HP's job cuts have affected its world class research teams, with the company electing to close four "more speculative" research projects.

One of the HP Labs projects has been led by legendary former Xerox Parc technologist Alan Kay, 65, who will leave the company along with four HP Labs executives, according to the Mercury News.

Terminated projects include: the Cambridge Research Laboratory, which worked on health and wellness technology; the Consumer Applications and Systems Laboratory; the Emerging Technologies Laboratory and Kay's Advanced Software Research team.

End of an era as Kay departs

Kay led the 1970's Xerox Parc team that developed windows and a graphical interface for the Alto, an early PC which influenced Apple's original Mac.

In depth, the projects include an effort to develop a next-generation operating system for the Internet, work on high-density portable storage devices and research on technologies for health and wellness, said Dave Berman, an HP spokesman.

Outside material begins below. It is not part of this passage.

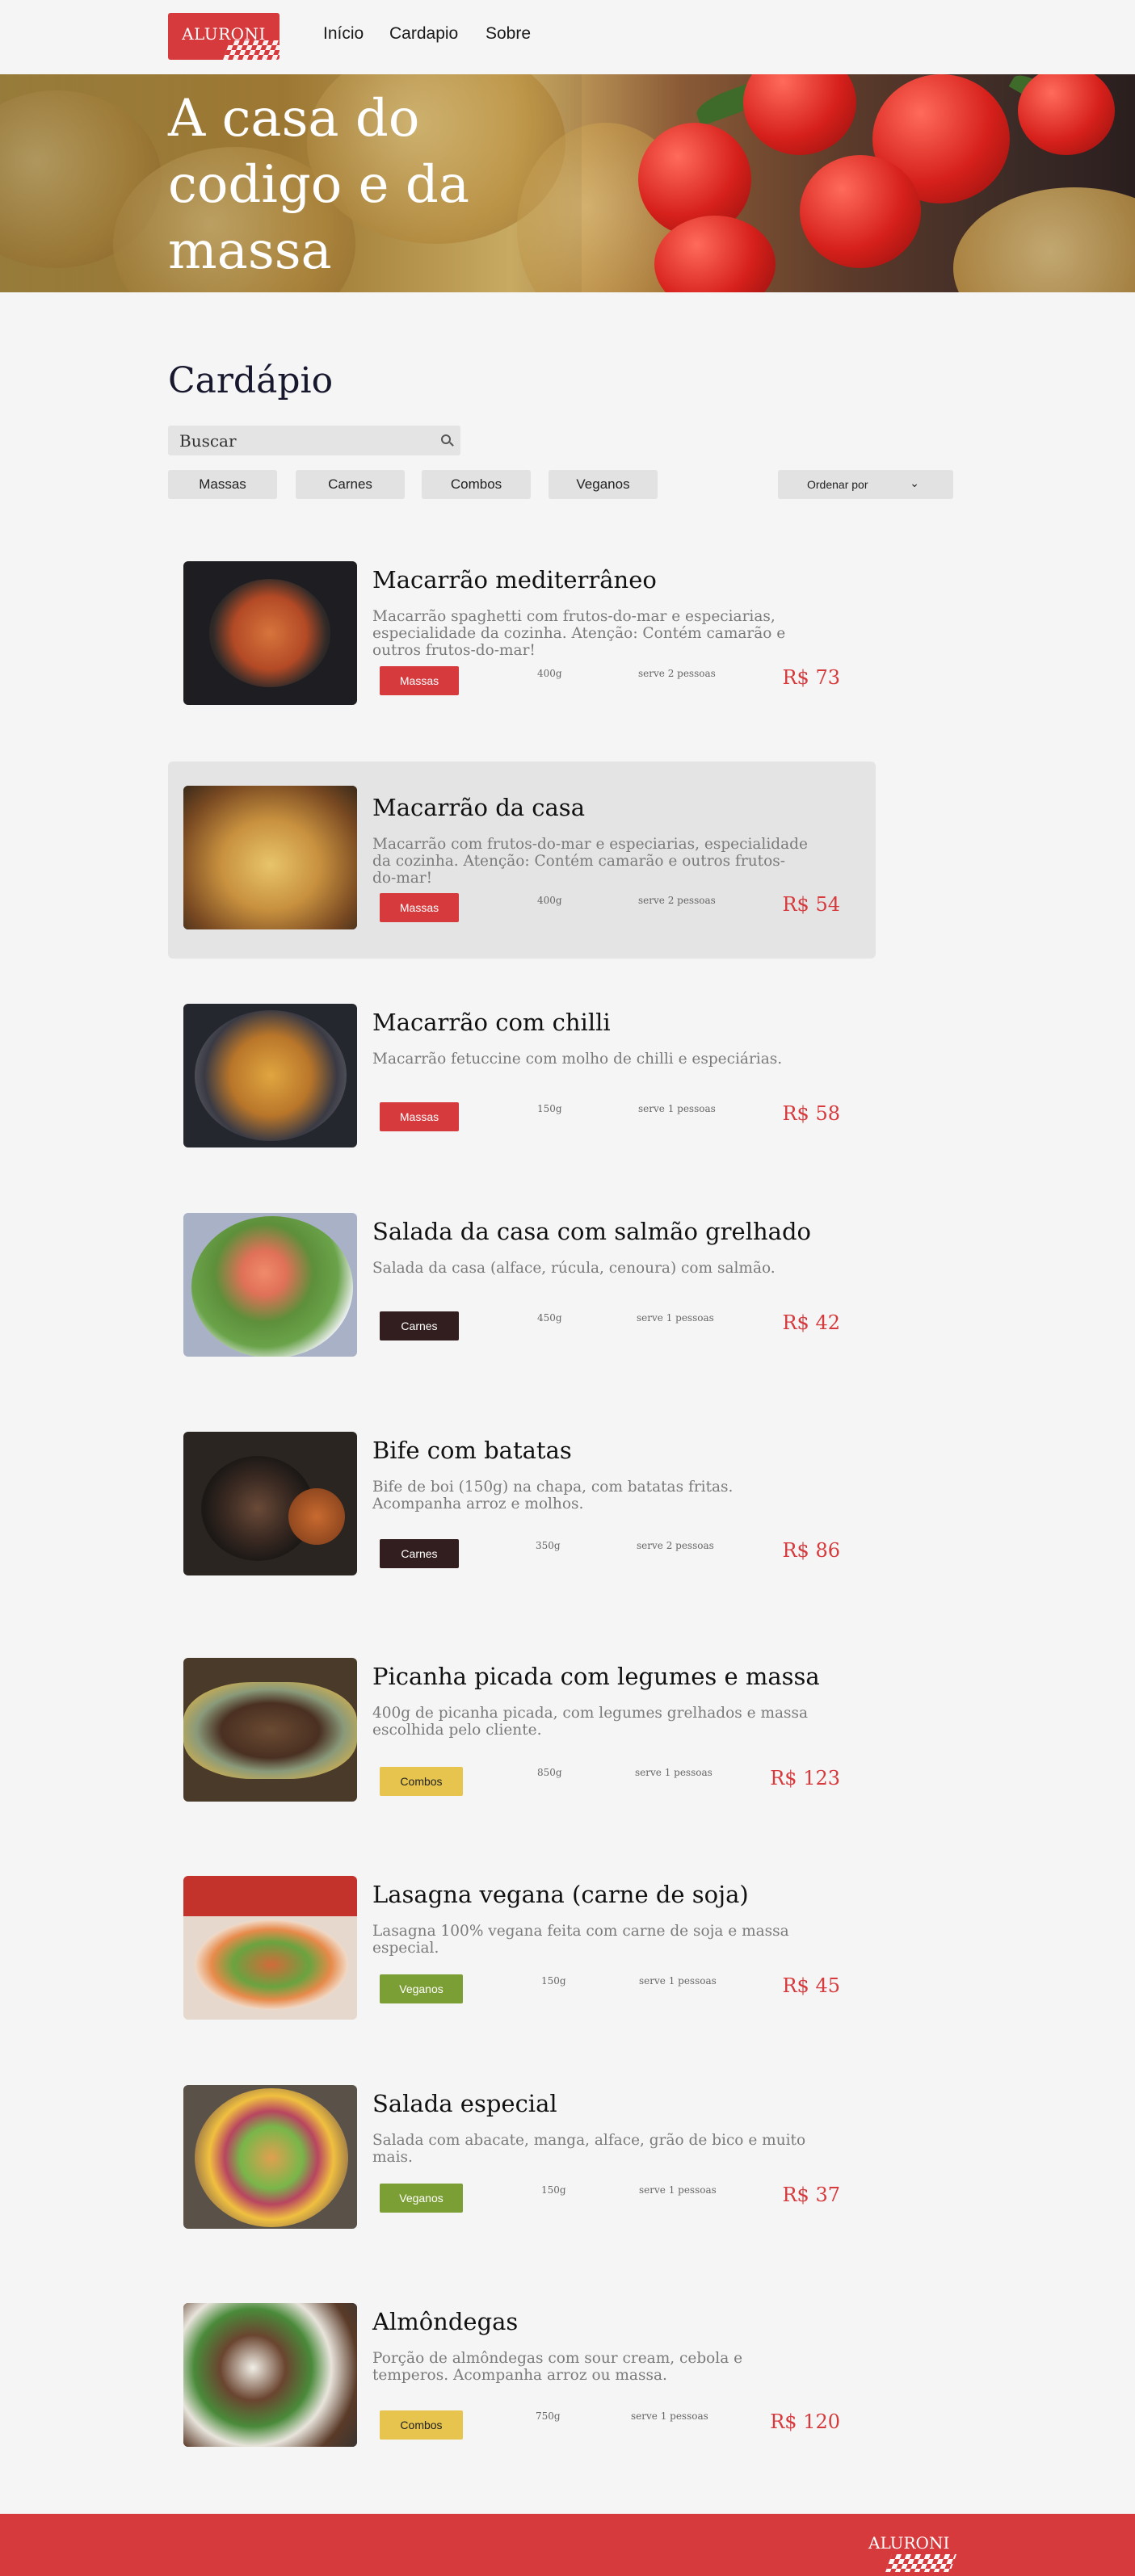  I want to click on dish-name: Macarrão mediterrâneo, so click(514, 580).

The company has decided to focus on research projects that have the best chances of paying off for HP in both the short and long term, Berman said. For example, HP Labs' work on developing a new "crossbar latch" transistor design using carbon nanowires will continue, as will other projects focused on quantum computing, he said.

HP is also changing the way its research efforts are organized. All research groups will now report to the head of HP Labs, Dick Lampman, Berman said. Previously, some of the work at HP Labs reported directly to individual research centres.

Some of the projects within those laboratories will transfer to other departments within HP Labs, along with some of the researchers working on those projects, Berman said. But the heads of individual research centers, such as the Cambridge Research Laboratory, are leaving HP, he said.

HP's r&d focus remains

HP spent about $3.5 billion on research and development in its 2004 fiscal year, according to the company's annual report. Advanced research projects have traditionally been very important to the company, following in the footsteps of founders William Hewlett and Dave Packard. But 2004 research spending was down from the prior year, as HP struggled to generate profits across its businesses.

HP CEO Mark Hurd promised to keep spending money on research projects when he outlined his restructuring plan for the company on Tuesday, saying that HP's work on advanced research sets its apart from its rivals in the industry.